Two of Roth’s novels stand out to me when considering how the author depicted America’s “big moments.” The first is The Plot Against America, an alternative history of the United States in which Charles Lindbergh defeats Franklin Delano Roosevelt in the 1940 presidential election, sending America into a spiral of anti-Semitism. Many were quick to suggest Roth was implicitly criticizing the presidency of George W. Bush, though the author denied it. However, the parallels to the current U.S. president (who back in 2004, when The Plot Against America was published, was quoted as saying, “I probably identify more as a Democrat”) are eerie. Roth’s Lindbergh, like Donald Trump, extols an “America first” ideology, and his election ushers in profound social upheaval and anxiety. For those with a bleak view of President Trump, the novel is particularly foreboding. But The Plot Against America has always read to me as dystopian, rather than a literal warning that it could happen here, too.
By contrast, I Married A Communist, published 20 years ago this month, offers a vivid, tenacious account of McCarthyism. The novel tells the story of Ira Ringold, an American political radical who becomes a popular radio personality known as “Iron Rinn.” Buoyed by his marriage to fellow star Eve Frame, Ringold manages to mask his communist beliefs for a time, until Frame sells him out, leading to his demise.
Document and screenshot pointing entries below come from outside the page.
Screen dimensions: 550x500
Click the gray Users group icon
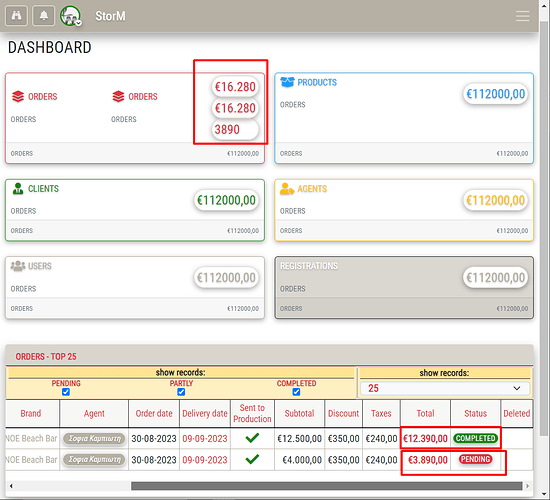(18, 266)
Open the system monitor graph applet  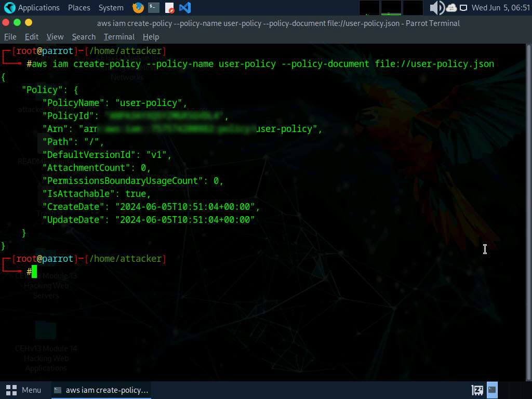[x=391, y=8]
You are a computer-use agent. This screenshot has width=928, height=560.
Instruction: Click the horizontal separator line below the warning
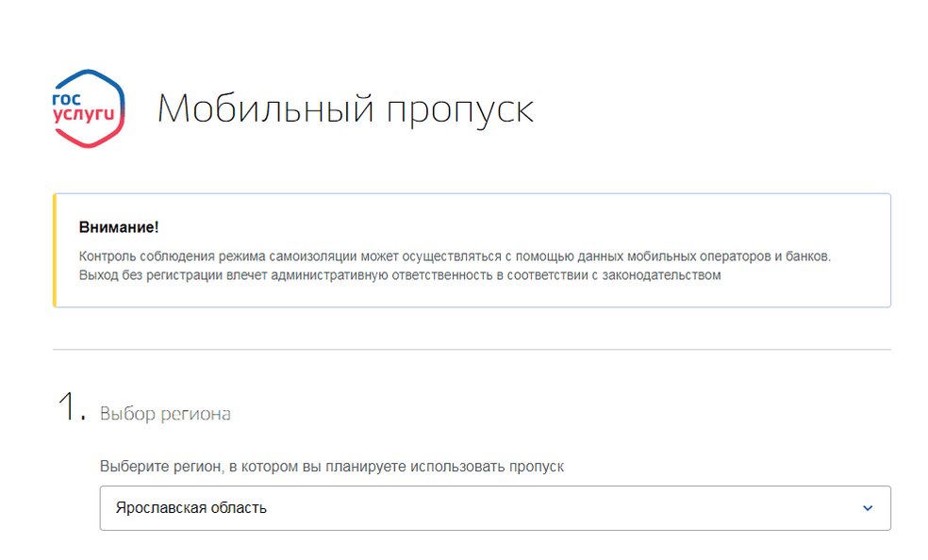coord(472,350)
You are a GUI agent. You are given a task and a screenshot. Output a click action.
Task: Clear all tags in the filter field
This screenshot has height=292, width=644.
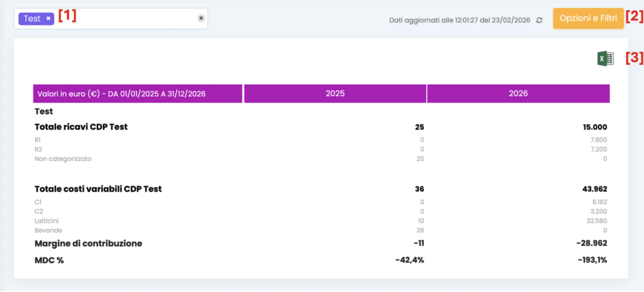pyautogui.click(x=201, y=19)
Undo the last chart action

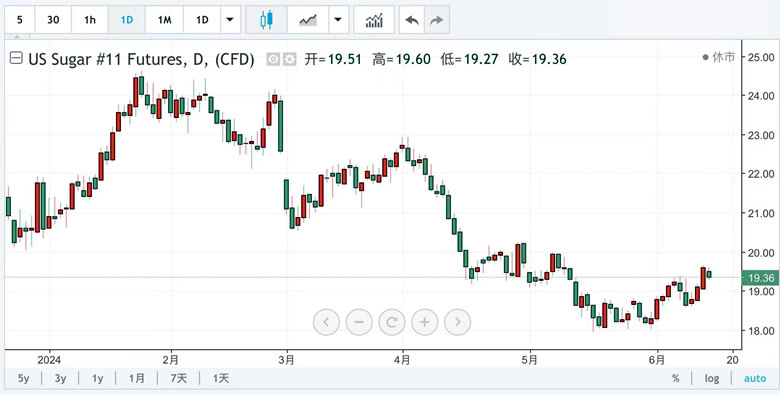(412, 20)
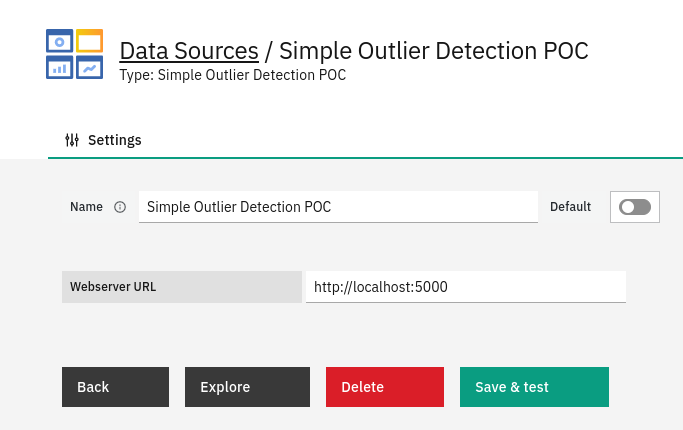Click the sliders icon beside Settings

(x=72, y=140)
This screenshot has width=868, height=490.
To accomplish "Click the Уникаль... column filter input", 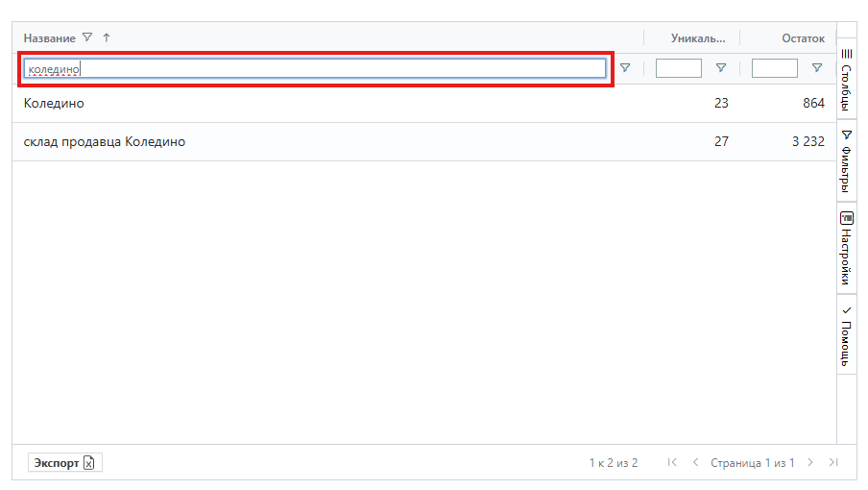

It’s true that Ringold is partially at fault for his own downfall – as his brother Murray explains, “It’s one thing to have your party allegiance and it’s also one thing to be who you are and not able to restrain yourself. There was no side of himself that he could suppress. Ira lived everything personally … to the hilt, including his contradictions” – but, in the end, there is little he can do to save himself. “To me,” Murray laments, “it seems likely that more acts of personal betrayal were tellingly perpetrated in America in the decade after the war … than in any other period in our history.… It was everywhere during those years, the accessible transgression, the permissible transgression that any American could commit.”
This strain of public attack is increasingly apparent today, when Internet crowds and organized activists routinely call out anyone who does not entirely line up with their way of thinking. They demand ideological purity, shun nuance, and when they don’t get what they want, the knives come out. People are losing their reputations and their jobs for saying the “wrong” thing.
Near the end of I Married a Communist, Roth’s narrator reflects: “You control betrayal on one side and you wind up betraying somewhere else. Because it’s not a static system. Because it’s alive. Because everything that lives is in movement. Because purity is petrifaction. Because purity is a lie.” It’s as much an indictment of today’s call-out culture as it is of McCarthyism. The results, I fear, will be similar.